Reading text:
◆ ◆ ◆ ◆ ◆ ◆ ◆
Spearman’s rank always gives a value between -1 & 1, -1 being perfect negative correlation, and 1 being perfect positive correlation. Therefore my results gave a moderate positive correlation. This can be shown also on the graph. This graph has a pattern of points, meaning there is some correlation (no correlation is shown by an arrangement of no pattern). This pattern resembles a line from bottom left to top right, showing positive correlation, where as one value goes up, so does its corresponding value. Negative correlation would be shown the other way, going from top left to bottom right, where as one value goes up, the other goes down (and vice versa).
This graph, however, shows much less of a correlation. The previous graph showed the average values, which clustered due to averaging (using such a small sample of ratings meant they were more varied than they would be on a larger scale). This graph above, on the other hand, shows the rankings, which meant the small differences between the average values, shown clearly on the other graph, were irrelevant. Instead this graph only took into account how each score rated in terms of 1st, 2nd etc. This graph is a more accurate representation of the Spearman’s rank value I obtained earlier, as it shows some degree of positive correlation, but not enough to assume this was not just be chance.
To calculate my Spearman’s rank value’s importance, I then conducted a significance test. This is to see how likely this value is due to chance. I used a significance level of 5%, which is to test whether this value would be likely to occur 95% of the time if the experiment was repeated (therefore testing whether this value is unlikely due to chance). With my test being 1 tailed, and using 10 pairs of data, the critical value is 0.5636. This was found using a maths formulae book referenced later in my work. My result (p) is 0.51515151… (17/33). 17/33<0.5636 As p My full table of results is in the appendix, together with my full calculations.
The results of this experiment have been shown to give no support to previous hypotheses, such as those by Goffman and Walster et al. My value of Spearman’s rank was less than that of the critical value for my sample size and hypothesis; although only by around 0.05 (my value was 91.4% of the critical value). Although statistically this is reasonably likely to be by chance, it appears to be close enough to the critical value to warrant further repeats of this test.
It also appears on closer investigation that my final result was greatly influenced by the difference in only two couples: couple A and couple J. These could be anomalies, and this could be investigated through statistical methods such as standard deviation at another time. The difference in my results and those from previous studies could be because of many reasons e.g. small sample size, different age in participants or changes to original study. However, as there are no statistics easily available from these previous studies, it is hard to compare them with mine empirically.
One limitation of my study is that I only used 20 participants. This means my results could unreliable as they may not be representative enough for my whole target population. My target population is also so small that it is difficult to compare to previous studies. Another problem with my study was that me participants were in the age bracket of 16 – 19, while the people in the photos I used were up to age 30. Therefore it was difficult for my participants to rate the attractiveness of the people in the photos when some of them were nearly twice their age (other studies have shown that the older someone is, the less likely it is that they will be seen as attractive). A further limitation is that conducting the study in Exeter was restrictive, as it has very few ethnic minorities compared to many bigger cities. Using participants just from college also meant a more middle-class viewpoint.
◆ ◆ ◆ ◆ ◆ ◆ ◆
(Collected data)
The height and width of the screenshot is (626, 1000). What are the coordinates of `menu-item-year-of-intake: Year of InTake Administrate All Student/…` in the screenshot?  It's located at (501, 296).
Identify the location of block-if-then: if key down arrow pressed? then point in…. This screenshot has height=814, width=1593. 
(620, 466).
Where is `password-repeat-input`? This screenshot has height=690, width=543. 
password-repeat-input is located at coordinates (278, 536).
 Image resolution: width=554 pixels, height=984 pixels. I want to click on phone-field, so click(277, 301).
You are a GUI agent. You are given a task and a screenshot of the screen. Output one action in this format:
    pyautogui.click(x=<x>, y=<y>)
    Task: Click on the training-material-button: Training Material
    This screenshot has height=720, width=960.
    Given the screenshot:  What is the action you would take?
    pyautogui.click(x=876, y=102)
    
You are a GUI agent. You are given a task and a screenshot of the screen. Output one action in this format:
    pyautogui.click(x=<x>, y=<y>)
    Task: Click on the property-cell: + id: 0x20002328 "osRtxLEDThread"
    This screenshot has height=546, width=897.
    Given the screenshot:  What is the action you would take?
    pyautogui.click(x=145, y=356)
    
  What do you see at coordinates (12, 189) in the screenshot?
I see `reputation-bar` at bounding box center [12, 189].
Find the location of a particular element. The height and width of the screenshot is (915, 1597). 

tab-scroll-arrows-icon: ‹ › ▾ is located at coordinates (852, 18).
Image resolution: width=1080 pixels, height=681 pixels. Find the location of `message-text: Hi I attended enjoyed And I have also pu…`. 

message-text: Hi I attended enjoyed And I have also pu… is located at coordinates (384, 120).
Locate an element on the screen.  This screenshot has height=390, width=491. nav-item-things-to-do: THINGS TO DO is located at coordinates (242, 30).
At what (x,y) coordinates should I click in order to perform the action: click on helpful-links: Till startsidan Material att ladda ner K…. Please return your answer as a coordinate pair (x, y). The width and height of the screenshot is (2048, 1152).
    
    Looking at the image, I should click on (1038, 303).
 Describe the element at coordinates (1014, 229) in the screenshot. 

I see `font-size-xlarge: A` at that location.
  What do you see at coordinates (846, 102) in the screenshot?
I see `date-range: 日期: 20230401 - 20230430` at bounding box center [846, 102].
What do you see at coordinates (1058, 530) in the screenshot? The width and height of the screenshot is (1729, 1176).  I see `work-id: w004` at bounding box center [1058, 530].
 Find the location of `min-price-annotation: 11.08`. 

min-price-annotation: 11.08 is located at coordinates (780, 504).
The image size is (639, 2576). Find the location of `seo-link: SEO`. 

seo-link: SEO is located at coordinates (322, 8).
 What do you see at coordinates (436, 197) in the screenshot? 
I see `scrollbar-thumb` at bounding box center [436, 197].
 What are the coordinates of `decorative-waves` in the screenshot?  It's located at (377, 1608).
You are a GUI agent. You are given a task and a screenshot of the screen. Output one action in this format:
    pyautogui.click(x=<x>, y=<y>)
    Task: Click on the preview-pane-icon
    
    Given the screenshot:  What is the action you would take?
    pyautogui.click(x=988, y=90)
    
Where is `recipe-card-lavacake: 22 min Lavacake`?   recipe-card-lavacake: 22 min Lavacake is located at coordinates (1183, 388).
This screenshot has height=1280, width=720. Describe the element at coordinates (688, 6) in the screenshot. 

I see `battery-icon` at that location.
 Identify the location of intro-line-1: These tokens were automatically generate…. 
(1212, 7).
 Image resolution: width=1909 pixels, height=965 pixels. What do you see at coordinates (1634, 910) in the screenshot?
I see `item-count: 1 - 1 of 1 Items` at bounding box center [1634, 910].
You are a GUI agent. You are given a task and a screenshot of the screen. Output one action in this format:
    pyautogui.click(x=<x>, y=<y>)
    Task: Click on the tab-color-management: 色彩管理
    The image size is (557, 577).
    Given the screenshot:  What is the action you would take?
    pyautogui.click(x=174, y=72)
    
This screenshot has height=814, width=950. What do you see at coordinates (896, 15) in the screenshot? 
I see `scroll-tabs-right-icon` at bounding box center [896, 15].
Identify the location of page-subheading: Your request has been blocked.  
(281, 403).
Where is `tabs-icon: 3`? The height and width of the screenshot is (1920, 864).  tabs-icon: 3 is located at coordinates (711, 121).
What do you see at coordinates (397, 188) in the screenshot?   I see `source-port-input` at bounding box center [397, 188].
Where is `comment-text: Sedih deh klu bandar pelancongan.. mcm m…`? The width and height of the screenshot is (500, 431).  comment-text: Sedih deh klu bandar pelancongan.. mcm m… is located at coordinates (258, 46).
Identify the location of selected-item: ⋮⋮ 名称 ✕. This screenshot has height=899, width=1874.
◆ ◆ ◆ ◆ ◆ ◆ ◆
Tasks and exercises:
a) Using the attractiveness study write-up, explain in one to three sentences why the participants found it difficult to rate the people in the photos.
b) Answer these questions from the attractiveness study write-up.
(i) What critical value was used in the significance test?
(ii) Which two couples greatly influenced the final result?
(iii) How many participants took part in the study?
c) Carry on the attractiveness study write-up from the end of its final paragraph.

Answer section:
a) The participants were aged 16 to 19, but the people in the photos were up to age 30, so some were nearly twice the participants' age. Other studies have shown that the older someone is, the less likely they are to be seen as attractive.

b)
(i) 0.5636
(ii) Couple A and couple J
(iii) 20

c)
Improvement As mentioned in limitations, I could improve on my research by using different age ranges. However, using photos of people aged 16 – 19 would have the possibility of needing parental consent, as well as having couples who are less likely to be in a serious relationship. Instead I could improve my study by asking people (either students or not) who are 18-30 to rate people who would be in the same age bracket as them – therefore eliminating the limitation of the previos study.
Further Research One way in which I could alter my study would be to investigate whether the matching hypothesis is true for same-sex best friends as well as couples, or for gay couples. It has been suggested that while we pick potential partners on physical attractiveness, we pick potential platonic friends on their social qualities. However, it would be interesting to see whether friends judge each other on ‘what is fitting’ physically too, as Brown proposed we do with partners.
If I was using just my results alone, I would not have any evidence to support the Matching hypothesis theory. However, as my results were reasonably close to the significance level, I would not dismiss the theory, as it would warrant further investigation. Taking into account the previous studies aforementioned in my introduction, I believe the Matching Hypothesis can be supported, to a certain extent. As my study was only on a small scale I believe previous evidence to be more reliable on the subject.
Walster, E., Aronson, V., Abrahams, D. & Rottman, L. (1966). The importance of physical attractiveness in dating behaviour. Journal of Personality and Social Psychology, 4, 508-516. Walster, E., & Walster, G.W. (1969). A new look at love. Reading, MA: Addison Wesley. Murstein, B.I. (1972) Physical attractiveness and marital choice. Journal of Personality and Social Psychology, 22 (1), 8-12. Brown, R. (1986) Social Psychology (2nd Ed.) New York: Free Press.